Most people who do this do indeed use their daily drivers. Most people can't afford to own a second $30,000 vehicle they can take out only on the weekends.

> I think the main purpose is [...] not to remove options from people.

And I quote: "Google had long distinguished itself from other companies for committing to the development of a true robot car without a steering wheel or pedals."

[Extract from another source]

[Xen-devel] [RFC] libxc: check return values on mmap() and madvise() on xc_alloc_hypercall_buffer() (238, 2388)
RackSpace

http://www.businessinsider.com/waymo-ceo-john-krafcik-self-d...

1 comments

So you want to limit my freedom of owning a car without a steering wheel so that you can protect your freedom of owning one with a steering wheel? That doesn’t make much sense to me. Just because one company makes a better mouse trap doesn’t mean that everyone is subjected to only buying the new mouse trap. Welcome to free market capitalism.
That’s the thing about removing controls: if they are there, you don’t have to use them. If they aren’t there, you can’t ever use them.

The US hasn’t been purely free market since, well, ever. What’s to stop car companies from buying legislation to force people into subscription based vehicles? They already force the use of dealers for buying cars...

It’s still legal to drive horse and buggies on roads, even though it is 10x more dangerous for the people driving them. Why haven’t they forced us into stopping horse and buggies? Should someone have forced cars to not be invented because they didn’t have horses and if there aren’t horses, you can’t add horses later? I’ve heard horse and buggies are a lot of fun to ride over riverbeds too, after all.